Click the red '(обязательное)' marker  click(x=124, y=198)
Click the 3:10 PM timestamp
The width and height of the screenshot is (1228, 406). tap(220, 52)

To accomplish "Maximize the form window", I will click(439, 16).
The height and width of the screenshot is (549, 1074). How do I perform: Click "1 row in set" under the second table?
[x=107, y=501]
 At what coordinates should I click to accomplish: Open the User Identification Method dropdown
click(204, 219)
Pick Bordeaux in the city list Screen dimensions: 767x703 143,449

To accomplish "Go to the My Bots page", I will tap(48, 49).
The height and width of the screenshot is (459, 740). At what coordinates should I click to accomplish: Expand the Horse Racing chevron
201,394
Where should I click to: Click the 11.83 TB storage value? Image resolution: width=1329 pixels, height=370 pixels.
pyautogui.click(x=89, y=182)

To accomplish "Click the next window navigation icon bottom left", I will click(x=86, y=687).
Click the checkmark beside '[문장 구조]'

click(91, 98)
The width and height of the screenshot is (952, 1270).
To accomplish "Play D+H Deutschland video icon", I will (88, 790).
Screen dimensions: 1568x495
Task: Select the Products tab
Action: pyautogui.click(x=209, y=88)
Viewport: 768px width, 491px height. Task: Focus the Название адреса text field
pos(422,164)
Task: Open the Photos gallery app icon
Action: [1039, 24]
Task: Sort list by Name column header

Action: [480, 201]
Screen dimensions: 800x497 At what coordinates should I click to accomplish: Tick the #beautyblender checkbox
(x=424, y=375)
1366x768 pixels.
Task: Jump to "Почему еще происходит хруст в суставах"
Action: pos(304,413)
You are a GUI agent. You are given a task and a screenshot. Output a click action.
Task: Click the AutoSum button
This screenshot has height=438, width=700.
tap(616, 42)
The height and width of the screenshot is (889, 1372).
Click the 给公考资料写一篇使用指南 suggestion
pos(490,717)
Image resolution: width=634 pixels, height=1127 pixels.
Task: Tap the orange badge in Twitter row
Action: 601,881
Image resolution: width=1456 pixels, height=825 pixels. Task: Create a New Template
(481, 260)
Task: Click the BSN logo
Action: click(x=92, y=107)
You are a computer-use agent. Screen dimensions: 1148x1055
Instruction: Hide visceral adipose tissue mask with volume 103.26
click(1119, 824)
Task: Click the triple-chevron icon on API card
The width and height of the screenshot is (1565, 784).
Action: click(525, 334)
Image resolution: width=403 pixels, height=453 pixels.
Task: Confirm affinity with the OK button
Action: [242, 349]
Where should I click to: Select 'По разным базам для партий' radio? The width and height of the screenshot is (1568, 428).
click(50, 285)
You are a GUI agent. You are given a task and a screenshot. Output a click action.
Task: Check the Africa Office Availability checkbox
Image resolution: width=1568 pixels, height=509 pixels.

--------

(Task)
Each line above must be returned exactly as written.

(Exercise output)
Click the red '(обязательное)' marker  click(x=124, y=198)
Click the 3:10 PM timestamp
The width and height of the screenshot is (1228, 406). tap(220, 52)

To accomplish "Maximize the form window", I will click(439, 16).
The height and width of the screenshot is (549, 1074). How do I perform: Click "1 row in set" under the second table?
[x=107, y=501]
 At what coordinates should I click to accomplish: Open the User Identification Method dropdown
click(204, 219)
Pick Bordeaux in the city list Screen dimensions: 767x703 143,449

To accomplish "Go to the My Bots page", I will tap(48, 49).
The height and width of the screenshot is (459, 740). At what coordinates should I click to accomplish: Expand the Horse Racing chevron
201,394
Where should I click to: Click the 11.83 TB storage value? Image resolution: width=1329 pixels, height=370 pixels.
pyautogui.click(x=89, y=182)

To accomplish "Click the next window navigation icon bottom left", I will click(x=86, y=687).
Click the checkmark beside '[문장 구조]'

click(91, 98)
The width and height of the screenshot is (952, 1270).
To accomplish "Play D+H Deutschland video icon", I will (88, 790).
Screen dimensions: 1568x495
Task: Select the Products tab
Action: pyautogui.click(x=209, y=88)
Viewport: 768px width, 491px height. Task: Focus the Название адреса text field
pos(422,164)
Task: Open the Photos gallery app icon
Action: [1039, 24]
Task: Sort list by Name column header

Action: [480, 201]
Screen dimensions: 800x497 At what coordinates should I click to accomplish: Tick the #beautyblender checkbox
(x=424, y=375)
1366x768 pixels.
Task: Jump to "Почему еще происходит хруст в суставах"
Action: pos(304,413)
You are a GUI agent. You are given a task and a screenshot. Output a click action.
Task: Click the AutoSum button
This screenshot has height=438, width=700.
tap(616, 42)
The height and width of the screenshot is (889, 1372).
Click the 给公考资料写一篇使用指南 suggestion
pos(490,717)
Image resolution: width=634 pixels, height=1127 pixels.
Task: Tap the orange badge in Twitter row
Action: 601,881
Image resolution: width=1456 pixels, height=825 pixels. Task: Create a New Template
(481, 260)
Task: Click the BSN logo
Action: click(x=92, y=107)
You are a computer-use agent. Screen dimensions: 1148x1055
Instruction: Hide visceral adipose tissue mask with volume 103.26
click(1119, 824)
Task: Click the triple-chevron icon on API card
The width and height of the screenshot is (1565, 784).
Action: click(525, 334)
Image resolution: width=403 pixels, height=453 pixels.
Task: Confirm affinity with the OK button
Action: [242, 349]
Where should I click to: Select 'По разным базам для партий' radio? The width and height of the screenshot is (1568, 428).
click(50, 285)
You are a GUI agent. You are given a task and a screenshot. Output a click action.
Task: Check the Africa Office Availability checkbox
Image resolution: width=1568 pixels, height=509 pixels.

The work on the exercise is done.